THE PROBLEM:
Please reproduce the entries exactly as they appear below, but not the pictures.

(Dataset items)
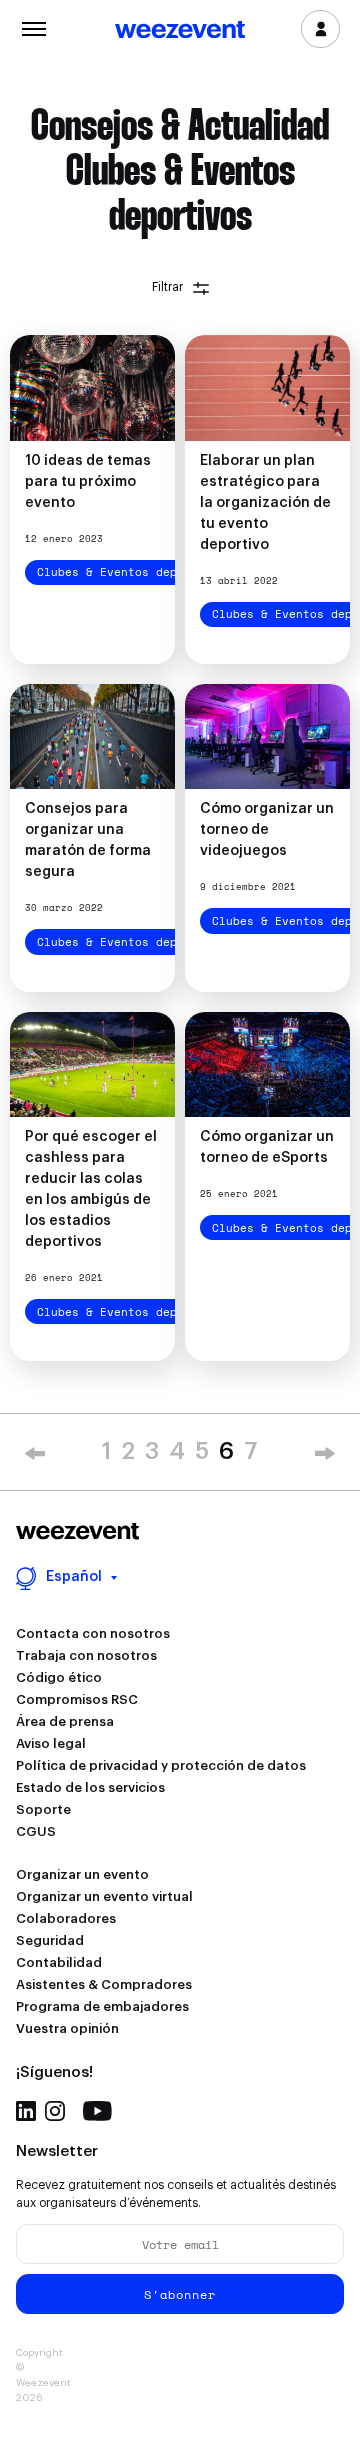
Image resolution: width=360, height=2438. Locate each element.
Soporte (43, 1809)
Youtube (97, 2111)
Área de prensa (65, 1721)
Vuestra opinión (67, 2028)
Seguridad (50, 1940)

EXERCISE ANSWER:
Image resolution: width=360, height=2438. Locate each element.
Soporte (43, 1809)
Youtube (97, 2111)
Área de prensa (65, 1721)
Vuestra opinión (67, 2028)
Seguridad (50, 1940)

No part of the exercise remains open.